Safety & Equipment

Safety Policy

This is designed to show the various safety procedures incorporated into the planning and execution of a club trip. This policy will be made available to all members to make them more aware of the Club's position and responsibility regarding safety.

  1. Destinations for trips are chosen appropriate to the time of year (both academic and calendar). In winter locations will be chosen to give options of easier walks which the conditions may necessitate.
  2. When advertising trips, details are given about the nature of the area, terrain, likely walks, equipment/experience that would be advisable. Those lacking items of equipment or with questions concerning the nature of the walking should contact a committee member (particularly the safety officer or president)
  3. Group size will vary in relation to the difficulty of the intended route. The members suggesting a route will decide on a suitable group size.
  4. The committee will check that each route is suitable for the group size and experience, taking into account the current weather conditions. The committee can delegate this to a more experienced member if necessary.
  5. The committee will ensure that there are enough suitable walks available on each trip, especially for less experienced and/or new members.
  6. Route cards for each walk must be filled in properly and left with the committee. On return the committee should be notified if everyone is back safely or otherwise. Route cards include route, estimated time and distance, escape route, details of equipment carried.
  7. The first named person on the route card is not responsible for any member on their route. They are responsible for ensuring the route card is filled out appropriately and that the appropriate equipment is carried by the group.
  8. Each member is responsible for his/her own actions and decisions while on the hill.
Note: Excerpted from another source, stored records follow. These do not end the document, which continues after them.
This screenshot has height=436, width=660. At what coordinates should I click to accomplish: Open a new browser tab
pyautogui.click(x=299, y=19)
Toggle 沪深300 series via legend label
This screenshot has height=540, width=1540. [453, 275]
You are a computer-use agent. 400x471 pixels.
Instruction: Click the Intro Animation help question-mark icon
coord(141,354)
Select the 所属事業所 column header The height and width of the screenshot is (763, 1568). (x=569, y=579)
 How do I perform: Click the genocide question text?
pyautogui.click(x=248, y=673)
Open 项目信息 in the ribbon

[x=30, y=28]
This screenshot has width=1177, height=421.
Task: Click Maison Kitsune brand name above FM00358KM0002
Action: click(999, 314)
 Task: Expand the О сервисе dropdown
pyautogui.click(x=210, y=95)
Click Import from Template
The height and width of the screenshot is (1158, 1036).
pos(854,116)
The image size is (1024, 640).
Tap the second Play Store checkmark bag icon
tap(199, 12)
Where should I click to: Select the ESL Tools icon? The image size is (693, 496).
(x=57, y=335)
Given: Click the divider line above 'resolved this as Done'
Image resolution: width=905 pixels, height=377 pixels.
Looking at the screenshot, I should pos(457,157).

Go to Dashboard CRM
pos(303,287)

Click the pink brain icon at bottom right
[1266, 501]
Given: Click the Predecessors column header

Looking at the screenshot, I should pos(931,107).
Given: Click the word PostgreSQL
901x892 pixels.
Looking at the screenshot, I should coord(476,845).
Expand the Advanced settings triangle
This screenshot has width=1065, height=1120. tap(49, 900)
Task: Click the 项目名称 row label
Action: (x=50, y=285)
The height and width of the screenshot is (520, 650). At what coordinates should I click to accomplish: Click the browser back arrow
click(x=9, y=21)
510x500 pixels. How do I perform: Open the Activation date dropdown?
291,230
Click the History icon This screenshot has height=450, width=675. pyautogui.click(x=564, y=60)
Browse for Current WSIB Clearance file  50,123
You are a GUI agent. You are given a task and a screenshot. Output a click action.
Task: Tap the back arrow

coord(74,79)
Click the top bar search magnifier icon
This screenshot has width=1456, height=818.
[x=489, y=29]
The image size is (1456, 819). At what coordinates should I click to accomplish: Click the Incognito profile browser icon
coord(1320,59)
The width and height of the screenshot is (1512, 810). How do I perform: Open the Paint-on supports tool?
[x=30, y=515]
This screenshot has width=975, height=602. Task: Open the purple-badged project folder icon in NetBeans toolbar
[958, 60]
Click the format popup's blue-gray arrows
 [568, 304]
This includes navigation, route choice, turning back, and all other decisions made while on the hill.
  9. No member is responsible for any other member, regardless of experience.
  10. Routes are altered, changed, or abandoned according to changing conditions on the day - inclement weather, fatigue or injury.
  11. Members that have little or no navigational skills are encouraged to acquire some on walks; there is ample opportunity for this to take place.
  12. Each group must be carrying equipment in case of emergency (survival bags, group shelters, torches, first aid kits). The club has a few of the above items to lend out. The committee reserves the right to refuse people with inadequate equipment or experience to undertake walks.
  13. It is the responsibility of the individual to inspect any equipment borrowed from the club, and to ensure they have adequate knowledge in respect of its use. Any problems or issues should be reported immediately to a member of the committee.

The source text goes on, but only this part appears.